Excerpts from a dataset
****************************************
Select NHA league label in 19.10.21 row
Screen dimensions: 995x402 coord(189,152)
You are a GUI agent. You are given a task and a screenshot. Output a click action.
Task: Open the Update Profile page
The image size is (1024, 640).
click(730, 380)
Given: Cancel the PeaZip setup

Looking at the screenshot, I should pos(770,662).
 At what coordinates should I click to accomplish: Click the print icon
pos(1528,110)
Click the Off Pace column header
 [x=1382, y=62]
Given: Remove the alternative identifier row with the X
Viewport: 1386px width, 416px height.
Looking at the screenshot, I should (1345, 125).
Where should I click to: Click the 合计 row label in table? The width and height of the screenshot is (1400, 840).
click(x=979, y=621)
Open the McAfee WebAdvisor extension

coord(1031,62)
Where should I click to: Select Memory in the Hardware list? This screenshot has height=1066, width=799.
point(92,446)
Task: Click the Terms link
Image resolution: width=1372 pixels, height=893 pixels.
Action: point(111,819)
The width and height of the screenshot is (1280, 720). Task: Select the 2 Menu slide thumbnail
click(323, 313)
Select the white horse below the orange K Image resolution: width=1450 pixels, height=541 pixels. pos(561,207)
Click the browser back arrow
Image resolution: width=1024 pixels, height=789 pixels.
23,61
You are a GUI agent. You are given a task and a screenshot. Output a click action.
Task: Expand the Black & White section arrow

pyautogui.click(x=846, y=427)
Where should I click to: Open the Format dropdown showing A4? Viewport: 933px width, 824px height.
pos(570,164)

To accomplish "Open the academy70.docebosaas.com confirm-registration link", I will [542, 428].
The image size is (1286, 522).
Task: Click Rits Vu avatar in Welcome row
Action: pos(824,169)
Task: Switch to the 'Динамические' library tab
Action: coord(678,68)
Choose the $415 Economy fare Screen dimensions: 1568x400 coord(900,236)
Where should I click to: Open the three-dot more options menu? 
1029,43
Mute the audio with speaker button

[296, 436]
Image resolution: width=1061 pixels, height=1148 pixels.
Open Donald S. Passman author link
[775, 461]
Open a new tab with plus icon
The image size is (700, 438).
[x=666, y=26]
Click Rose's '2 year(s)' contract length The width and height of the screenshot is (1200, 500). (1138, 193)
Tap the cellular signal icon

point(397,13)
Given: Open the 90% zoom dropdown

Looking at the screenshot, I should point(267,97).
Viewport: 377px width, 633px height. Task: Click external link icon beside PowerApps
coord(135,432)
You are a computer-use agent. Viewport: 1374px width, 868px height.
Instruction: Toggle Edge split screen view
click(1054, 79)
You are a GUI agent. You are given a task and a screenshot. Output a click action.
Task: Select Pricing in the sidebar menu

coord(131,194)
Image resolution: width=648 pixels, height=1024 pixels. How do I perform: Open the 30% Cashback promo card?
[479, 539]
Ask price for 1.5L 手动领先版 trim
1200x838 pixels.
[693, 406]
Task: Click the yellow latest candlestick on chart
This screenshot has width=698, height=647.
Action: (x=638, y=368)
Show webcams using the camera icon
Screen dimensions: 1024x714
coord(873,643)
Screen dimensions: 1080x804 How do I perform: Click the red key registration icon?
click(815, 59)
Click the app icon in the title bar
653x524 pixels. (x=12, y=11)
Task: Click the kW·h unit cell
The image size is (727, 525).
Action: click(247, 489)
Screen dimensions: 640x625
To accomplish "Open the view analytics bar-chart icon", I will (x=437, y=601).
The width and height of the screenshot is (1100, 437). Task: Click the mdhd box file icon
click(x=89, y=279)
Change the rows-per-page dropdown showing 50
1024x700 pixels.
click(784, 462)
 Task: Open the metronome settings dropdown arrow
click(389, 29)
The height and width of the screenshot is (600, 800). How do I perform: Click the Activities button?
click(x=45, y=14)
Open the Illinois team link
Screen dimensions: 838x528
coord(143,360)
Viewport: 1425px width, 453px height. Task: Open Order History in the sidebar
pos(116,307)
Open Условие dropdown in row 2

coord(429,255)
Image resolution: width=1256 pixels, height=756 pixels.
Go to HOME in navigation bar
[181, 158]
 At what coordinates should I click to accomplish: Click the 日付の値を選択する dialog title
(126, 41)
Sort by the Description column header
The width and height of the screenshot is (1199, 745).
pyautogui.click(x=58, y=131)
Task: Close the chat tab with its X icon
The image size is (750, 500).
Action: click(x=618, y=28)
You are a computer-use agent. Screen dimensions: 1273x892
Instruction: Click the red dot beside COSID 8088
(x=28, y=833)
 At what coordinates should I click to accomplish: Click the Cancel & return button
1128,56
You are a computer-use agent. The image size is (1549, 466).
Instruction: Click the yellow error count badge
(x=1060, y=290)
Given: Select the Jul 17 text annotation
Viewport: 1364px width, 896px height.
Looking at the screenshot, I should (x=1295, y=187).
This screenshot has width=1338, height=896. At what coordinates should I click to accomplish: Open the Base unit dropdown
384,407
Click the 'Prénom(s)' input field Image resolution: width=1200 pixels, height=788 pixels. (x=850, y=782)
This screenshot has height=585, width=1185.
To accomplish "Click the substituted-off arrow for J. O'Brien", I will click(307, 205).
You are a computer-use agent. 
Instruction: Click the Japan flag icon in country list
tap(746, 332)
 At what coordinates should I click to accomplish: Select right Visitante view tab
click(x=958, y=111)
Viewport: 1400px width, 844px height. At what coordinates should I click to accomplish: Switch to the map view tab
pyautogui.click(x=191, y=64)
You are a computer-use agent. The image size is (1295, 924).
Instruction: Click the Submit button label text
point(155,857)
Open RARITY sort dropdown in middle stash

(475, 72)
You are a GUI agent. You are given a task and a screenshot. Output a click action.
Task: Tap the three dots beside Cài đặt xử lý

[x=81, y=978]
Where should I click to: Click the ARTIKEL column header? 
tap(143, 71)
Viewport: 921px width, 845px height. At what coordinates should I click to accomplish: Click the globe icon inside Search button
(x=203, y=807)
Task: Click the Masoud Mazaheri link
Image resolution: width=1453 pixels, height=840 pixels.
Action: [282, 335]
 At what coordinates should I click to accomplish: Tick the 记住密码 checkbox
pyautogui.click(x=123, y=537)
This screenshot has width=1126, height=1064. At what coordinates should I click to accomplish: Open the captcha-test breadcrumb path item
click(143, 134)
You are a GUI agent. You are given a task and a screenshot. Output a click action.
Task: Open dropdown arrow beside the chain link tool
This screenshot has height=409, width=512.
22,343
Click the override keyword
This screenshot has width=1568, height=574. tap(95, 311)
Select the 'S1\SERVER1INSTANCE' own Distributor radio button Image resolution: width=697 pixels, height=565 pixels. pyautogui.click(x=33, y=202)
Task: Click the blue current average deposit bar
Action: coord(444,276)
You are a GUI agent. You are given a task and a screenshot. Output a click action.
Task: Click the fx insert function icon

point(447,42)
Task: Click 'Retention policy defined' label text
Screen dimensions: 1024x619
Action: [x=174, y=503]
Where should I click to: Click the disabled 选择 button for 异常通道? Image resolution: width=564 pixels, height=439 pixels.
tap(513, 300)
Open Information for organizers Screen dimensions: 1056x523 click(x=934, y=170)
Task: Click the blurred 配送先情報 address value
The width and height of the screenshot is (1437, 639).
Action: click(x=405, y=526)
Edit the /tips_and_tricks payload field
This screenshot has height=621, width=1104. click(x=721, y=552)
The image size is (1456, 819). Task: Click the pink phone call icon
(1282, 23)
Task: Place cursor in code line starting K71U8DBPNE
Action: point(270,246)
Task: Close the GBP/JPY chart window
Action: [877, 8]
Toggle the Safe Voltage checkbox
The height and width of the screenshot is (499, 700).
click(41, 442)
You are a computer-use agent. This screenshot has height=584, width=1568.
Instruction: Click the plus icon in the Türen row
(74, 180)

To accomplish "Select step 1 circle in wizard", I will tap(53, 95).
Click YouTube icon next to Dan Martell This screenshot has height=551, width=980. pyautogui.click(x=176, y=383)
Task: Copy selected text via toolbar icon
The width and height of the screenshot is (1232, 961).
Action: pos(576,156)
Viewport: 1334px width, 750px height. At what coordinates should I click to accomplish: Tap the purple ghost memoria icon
****************************************
What the exercise asks >> Reproduce the line containing "Task: Click the fx insert function icon" and every line after it. Stop at the last line of the records, and add nothing.

Response area >>
Task: Click the fx insert function icon

point(447,42)
Task: Click 'Retention policy defined' label text
Screen dimensions: 1024x619
Action: [x=174, y=503]
Where should I click to: Click the disabled 选择 button for 异常通道? Image resolution: width=564 pixels, height=439 pixels.
tap(513, 300)
Open Information for organizers Screen dimensions: 1056x523 click(x=934, y=170)
Task: Click the blurred 配送先情報 address value
The width and height of the screenshot is (1437, 639).
Action: click(x=405, y=526)
Edit the /tips_and_tricks payload field
This screenshot has height=621, width=1104. click(x=721, y=552)
The image size is (1456, 819). Task: Click the pink phone call icon
(1282, 23)
Task: Place cursor in code line starting K71U8DBPNE
Action: point(270,246)
Task: Close the GBP/JPY chart window
Action: [877, 8]
Toggle the Safe Voltage checkbox
The height and width of the screenshot is (499, 700).
click(41, 442)
You are a computer-use agent. This screenshot has height=584, width=1568.
Instruction: Click the plus icon in the Türen row
(74, 180)

To accomplish "Select step 1 circle in wizard", I will tap(53, 95).
Click YouTube icon next to Dan Martell This screenshot has height=551, width=980. pyautogui.click(x=176, y=383)
Task: Copy selected text via toolbar icon
The width and height of the screenshot is (1232, 961).
Action: pos(576,156)
Viewport: 1334px width, 750px height. At what coordinates should I click to accomplish: Tap the purple ghost memoria icon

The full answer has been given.